Properties of arithmetical mean

1. It occupies an average (middle) position in variation line

2. It has abstract character

3. Sum of deflection of all variants from medium value is equal to 0

The middle harmonious settles accounts in those cases, when information about a numerator in default of such in relation to a denominator is known.

The middle geometrical is determined for those parameters, the changes of values of which pass in geometrical progression (change of value of population in a period between censuses, results of vaccines, increase of mass of body of new-born during the separate months of life and other).

The second property of statistical totalities is the average level of the phenomenon that is studied.

A variation row is the row of the numerical measuring of certain, which differ each from an other in size and are located in the definite order. For example, students according to then growth.

Elements of variation row:

· variant – / V / it is every numerical meaning of characteristic which is studied;

· frequency – / р / it is the absolute value of separate variants in totality which specifies, how many times given variant is observed in a variation row.

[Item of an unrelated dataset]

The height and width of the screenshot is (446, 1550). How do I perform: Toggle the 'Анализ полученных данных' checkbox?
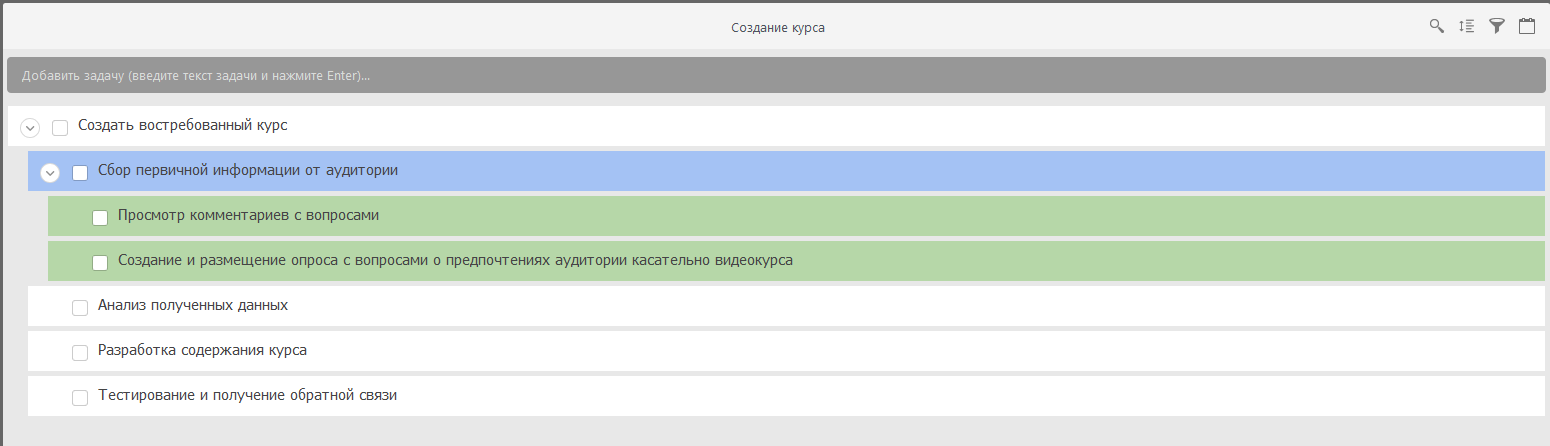point(80,308)
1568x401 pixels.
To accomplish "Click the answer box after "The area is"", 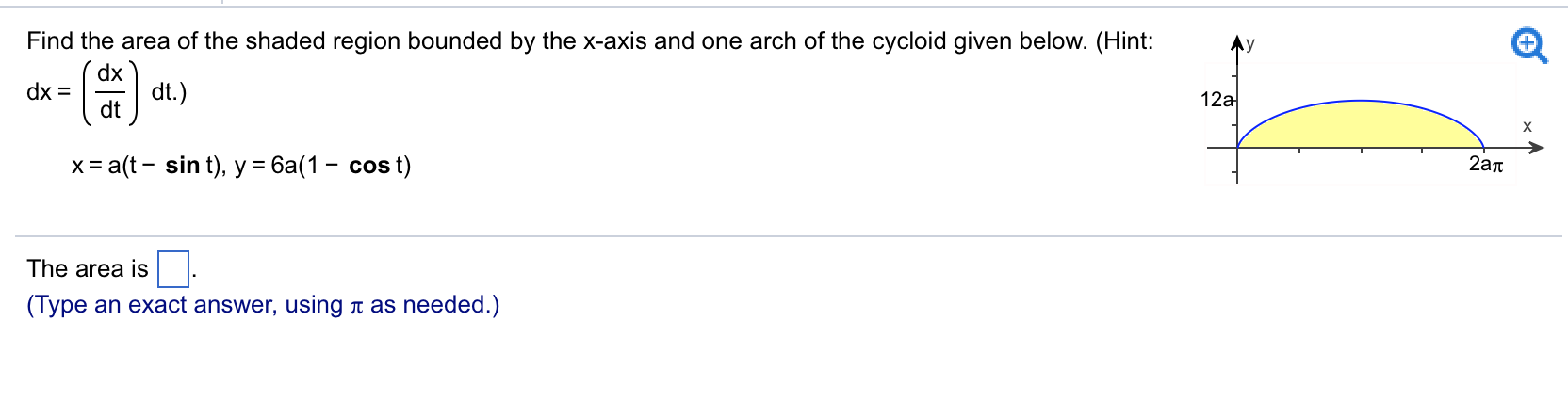I will 172,269.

Variation rows are simple and grouped. Simple variation row is a row, in which each of the variant is gistered separately, and the amount of supervisions is less than 30.

Construction of the grouped variation row:

1. Determination of amount of groups in a variation row.

2. Determination of duration of interval between groups /i/.

Vmax – Vmin

r number of groups

3. Determination of the beginning, middle and end of the group.

4. Assignment of the cases of supervisions to the groups.

5. Graphic reflection of variation row.

The middle level of characteristic is the second property of statistical totality.

Middle level gives summarizing description to different sizes of characteristic, expressing it by one number.

Examples: middle duration of stay of patient on a bed; middle-weight of new-born; middle frequency of breathing.

An average value is a number, which expresses the general measure of the explored characteristic in the totality.

Average values are parameters of the basic quality of the phenomena which are studied, or a unit of measurements of the central tendency of distribution a variant.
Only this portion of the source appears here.